**REQUIRED ACTION**: Would you please give every entry again exactly, without the pictures?

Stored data
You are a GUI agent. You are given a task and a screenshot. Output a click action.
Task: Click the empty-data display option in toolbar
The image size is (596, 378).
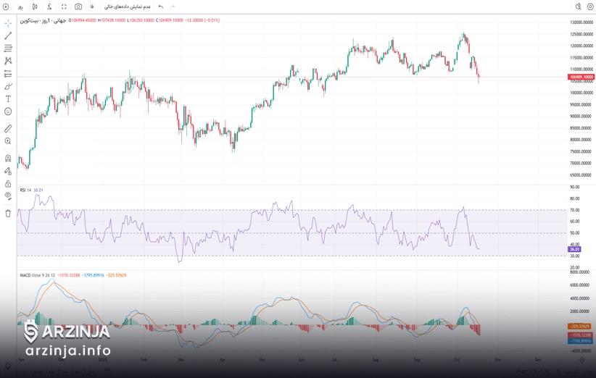[x=128, y=7]
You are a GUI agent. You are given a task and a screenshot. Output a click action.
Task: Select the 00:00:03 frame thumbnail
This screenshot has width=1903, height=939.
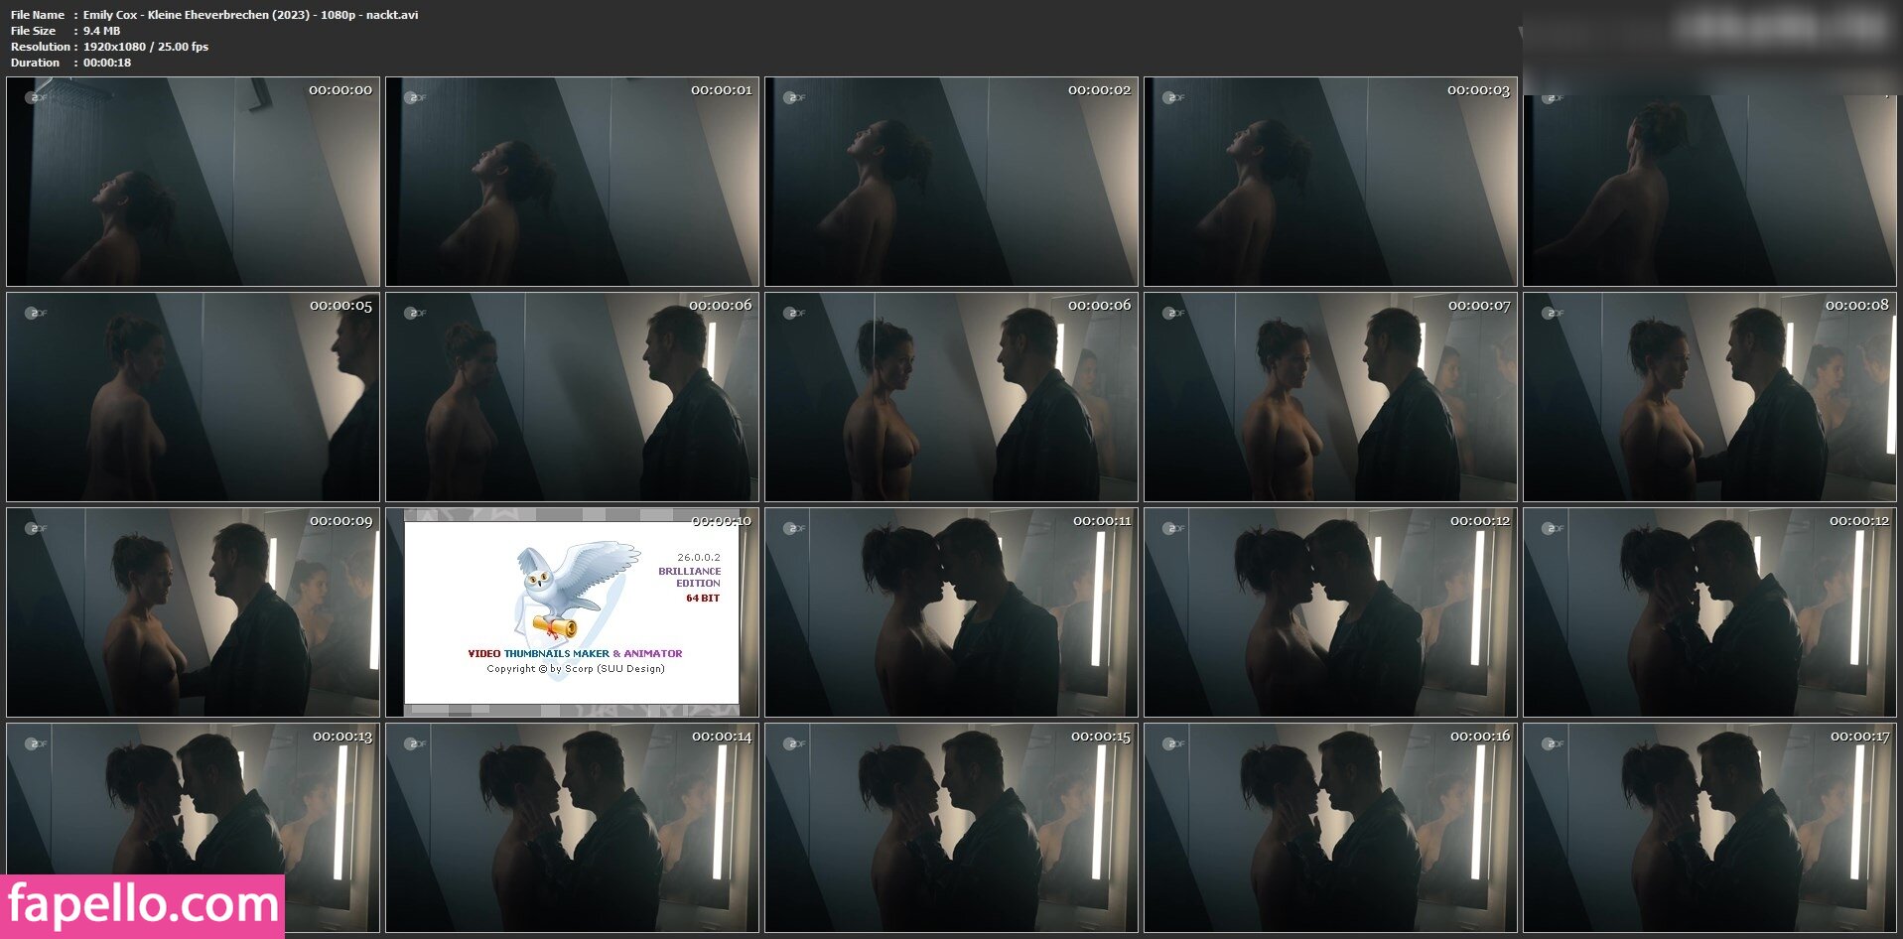[1330, 182]
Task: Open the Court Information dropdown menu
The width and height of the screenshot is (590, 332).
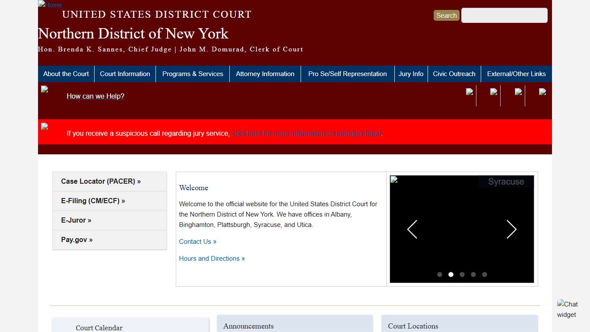Action: [125, 73]
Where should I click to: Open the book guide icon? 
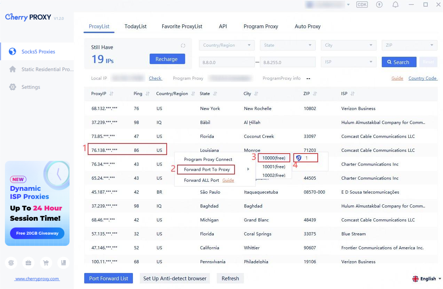[64, 263]
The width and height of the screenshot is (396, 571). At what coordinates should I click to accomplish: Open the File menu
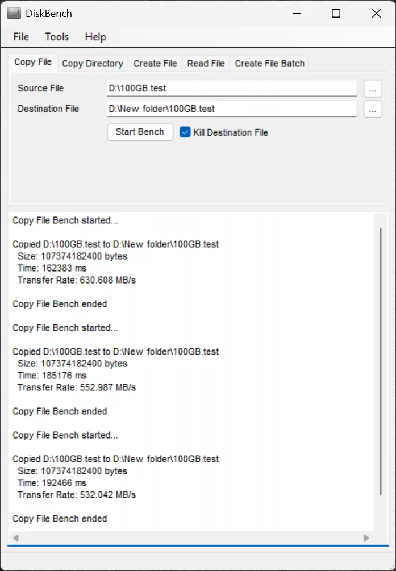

**RESPONSE AREA**:
You are a GUI agent. You are given a task and a screenshot. Output a click action.
Task: Click the empty-data display option in toolbar
The image size is (596, 378).
[x=128, y=7]
You are a GUI agent. You are given a task and a screenshot. Output a click action.
Task: Select the 00:00:03 frame thumbnail
This screenshot has width=1903, height=939.
[1330, 182]
Task: Open the Court Information dropdown menu
The width and height of the screenshot is (590, 332).
Action: [125, 73]
Where should I click to: Open the book guide icon? 
[64, 263]
The width and height of the screenshot is (396, 571). At what coordinates should I click to accomplish: Open the File menu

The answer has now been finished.